Segment Start: Source extract

Something I’ve heard my fair share of in my lifetime is this:
“Are you a boob guy or an ass man?”
Of course, this exchange generally takes place between my male friends and acquaintances. The question, obviously, refers to whether he prefers breasts or butt on a woman. 4 out of 5 times, he’s a boob guy.
As part of Breath Cancer Awareness Month, I’ve been seeing a lot of posts going around of Facebook and Twitter and Tumblr. Some are pictures of survivors and happy things. Some are the “I ❤ Boobies” merchandise. And some are shirts and clothing that say “Save the Boobies”, or “Save the Tatas”, or more disgustingly “Save Second-Base”.
How about no.
That last one particularly irked me when I saw it the other night. And here’s why.
- Breast cancer treatment largely involves the removal of breast tissues. Technically, in order to save the woman, you cannot save the boobies.
- Saying things like “Save the Boobies” could make survivors feel bad about themselves. They lost something that they were raised to believe at least partially defines their worth (which is wrong on a whole other level). I’ve always believed that this saying needs to be changed. To what, I’m not sure. But it needs to be.
- Saying something disgusting and misogynistic like “Save Second-Base” does not focus on the woman. It does not focus on healing the woman and saving her life. It focuses on men. It’s not saying “Let’s get together so that you can be alright and live another day”. That shirt says, “Let’s get rid of this virus so I can play with those fun bags.” Which, if she gets properly and wholly treated, will not at least entirely be possible.
Another thing often not stated is that men get breast cancer too. Though it’s about 100 times less common, it still happens.
I would be devastated if I got breast cancer in particular. Sure I’d be devastated if I got any kind of cancer, but it’s breast cancer in particular. It’s because I’d know I would have to lost my breasts. My boobies. My girls. The twins. These things attached to my chest that I was raised to show off and be proud of as part of my womanhood.
Since puberty I’ve always been sexually confident. Not in the sense that I’d go around having sex, but that I grew breasts relatively early. For some reason, that gave me confidence. And they still do. They’re a nice decent size, they’re perky and squishy and fun. What’s not to love about boobs?

Segment End: Source extract
Segment Start: Provided data

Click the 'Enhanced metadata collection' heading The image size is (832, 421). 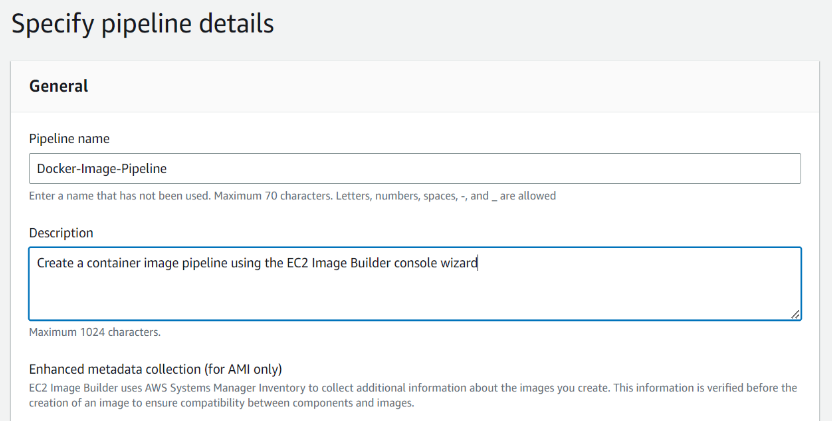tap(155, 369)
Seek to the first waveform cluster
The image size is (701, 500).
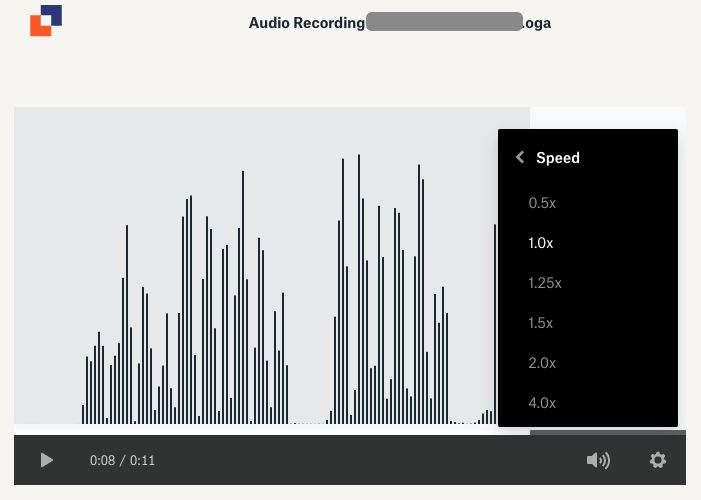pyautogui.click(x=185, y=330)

Segment End: Provided data
Segment Start: Provided data

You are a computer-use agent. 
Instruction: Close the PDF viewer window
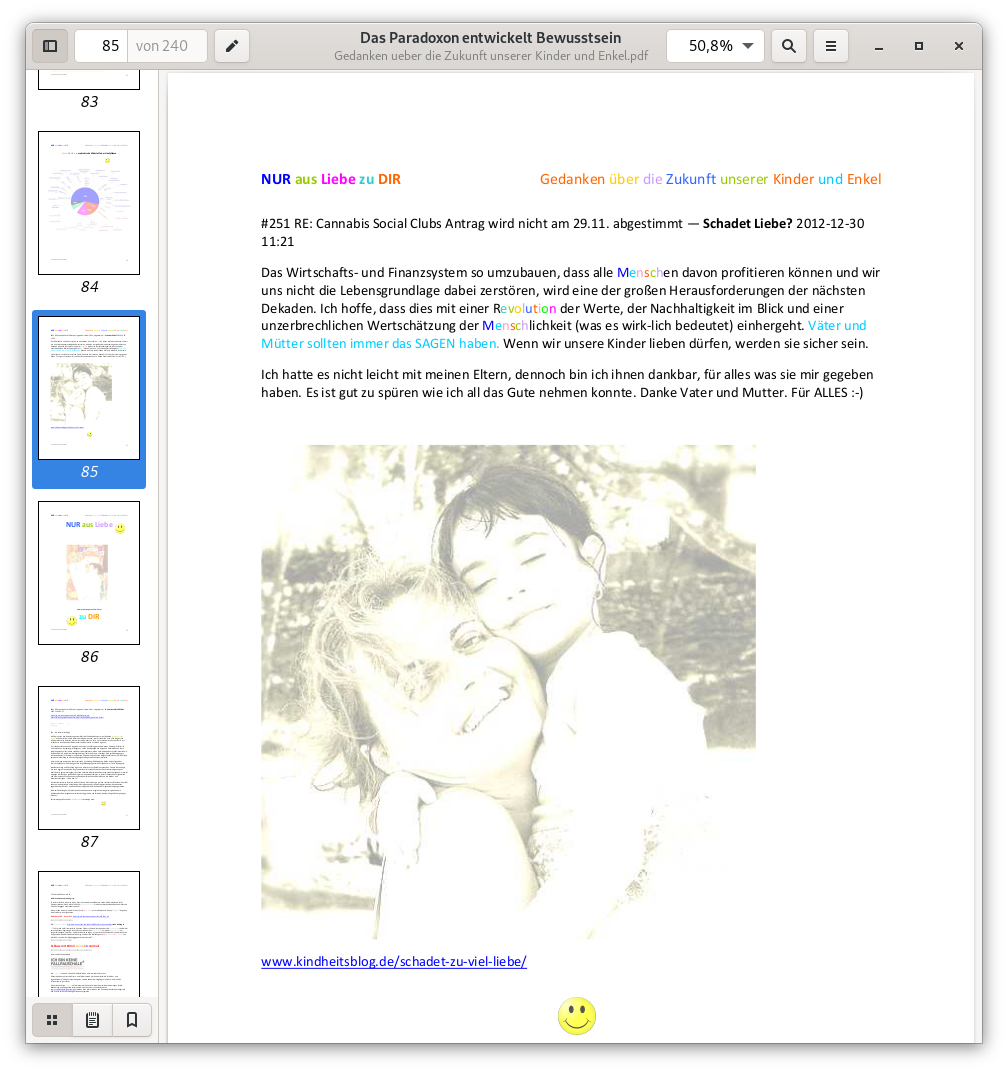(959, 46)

Segment End: Provided data

**What needs to be done**
Please write the next part of the piece on breast cancer awareness slogans, starting after its final sentence.

**Response to this task**
With the way I was raised and with what society has taught me, I would feel less “valuable”. I hate myself for thinking it because I know it’s not true, but I’d feel it anyways. I was raised to believe that I should have big breasts and be proud of them to attract a man and feed my children and just be some nice accessory. I’ve always valued my breasts. I never thought of myself as being defined by my breasts, and I know that if I get breast cancer I would rather live than look busty, but I would not be happy.
My mom’s friend’s mom was diagnosed with breast cancer. This was a very long time ago. All I remember is that she went from having long curly hair to being bald, and another day she only had one breast. And she was very, very sad.
I’m not good at talking about things I’m not fluent in. I’m not good at talking about things that make people upset because I try to choose every word with the utmost of care. For lack of better things to say, I found these particularly powerful pictures.
To anyone with breast cancer, to a survivor or someone that knows a survivor, to anyone that knows anyone that didn’t survive, I’m sorry. I’m sorry for your loss and what you’re going through. I’m sorry if anything I said was wrong or offensive. I pray for your happiness and recovery, and I hope you know that you are loved and supported and that you are beautiful.